--- Exercise goal ---
Beneath this task are the entries; from the line with "Task: Click the" through the last one, transcribe every line exactly and nothing else, skipping pictures.

--- Data listing ---
◇ ◇ ◇

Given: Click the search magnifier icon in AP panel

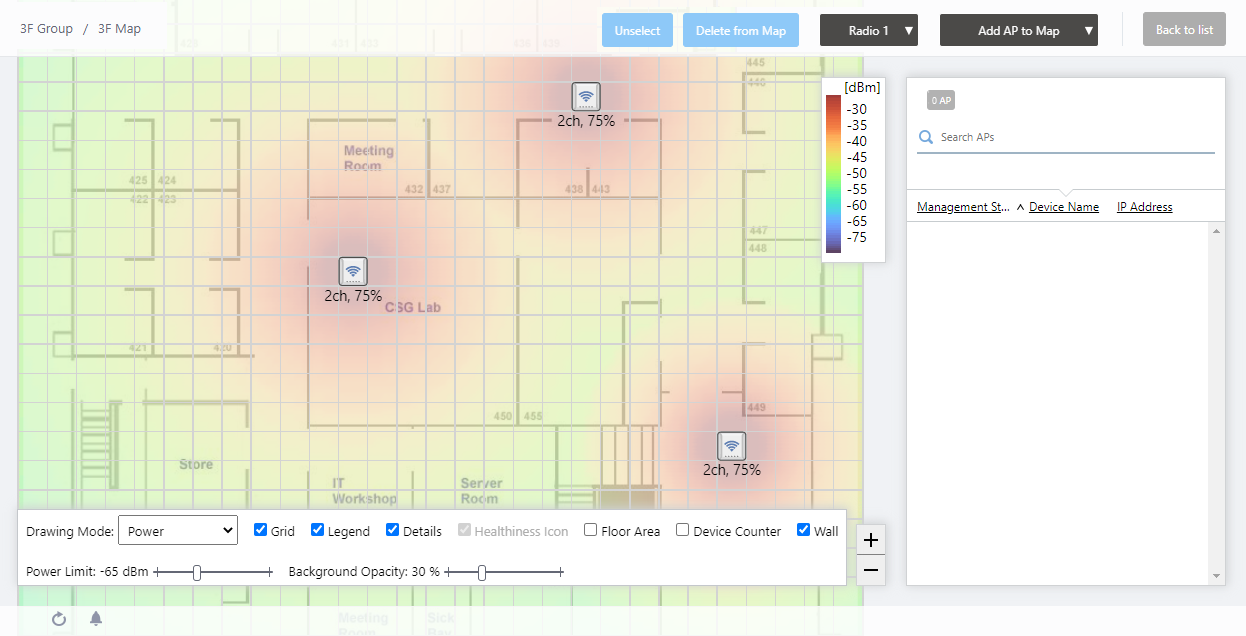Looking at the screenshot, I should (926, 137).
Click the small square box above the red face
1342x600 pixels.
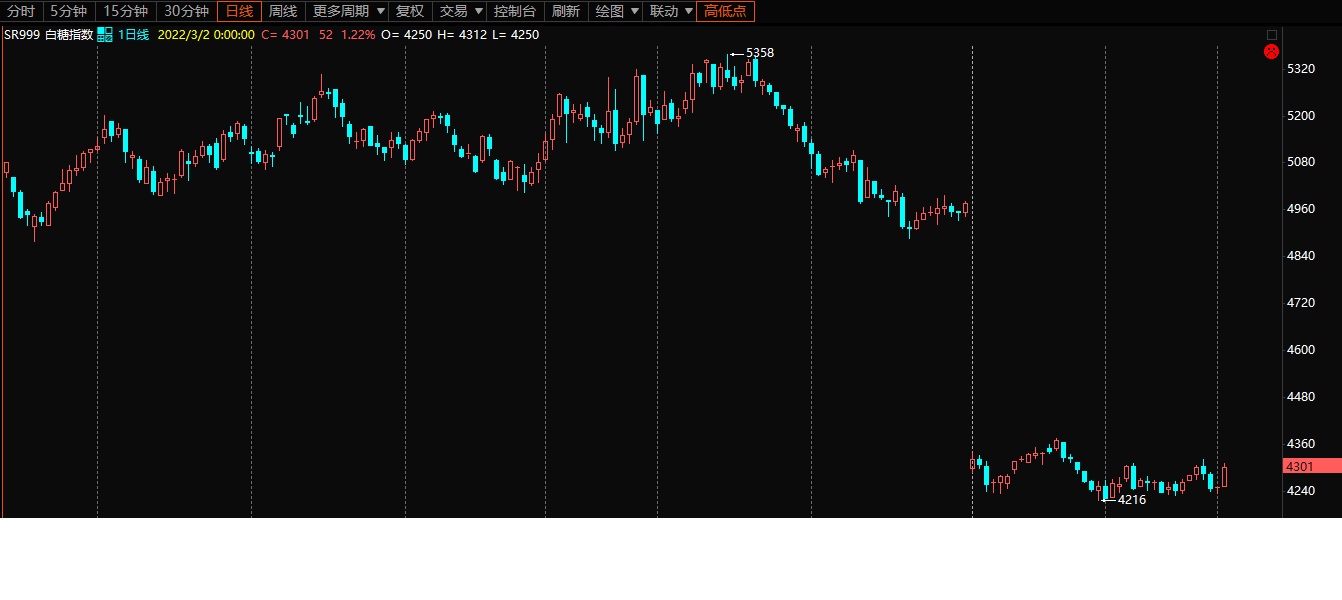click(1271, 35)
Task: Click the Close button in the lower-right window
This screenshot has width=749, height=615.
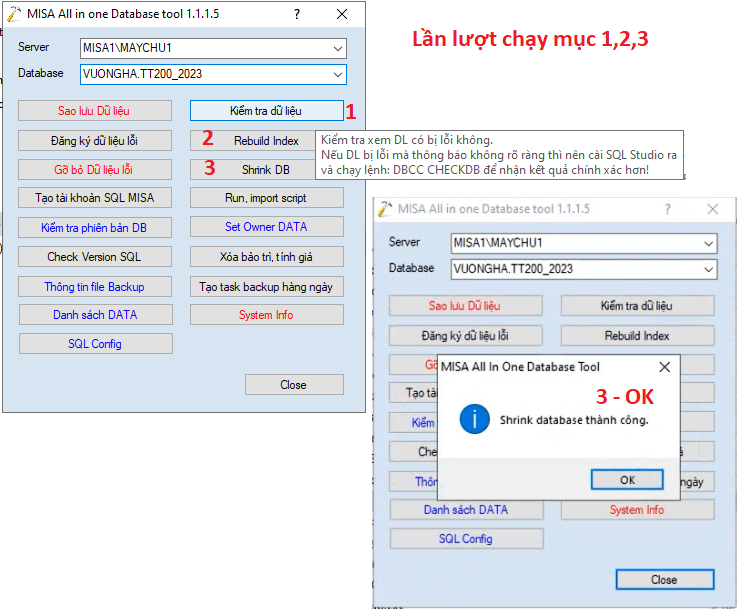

◇ ◇ ◇

--- Result for this exercise ---
Task: Click the Close button in the lower-right window
This screenshot has width=749, height=615.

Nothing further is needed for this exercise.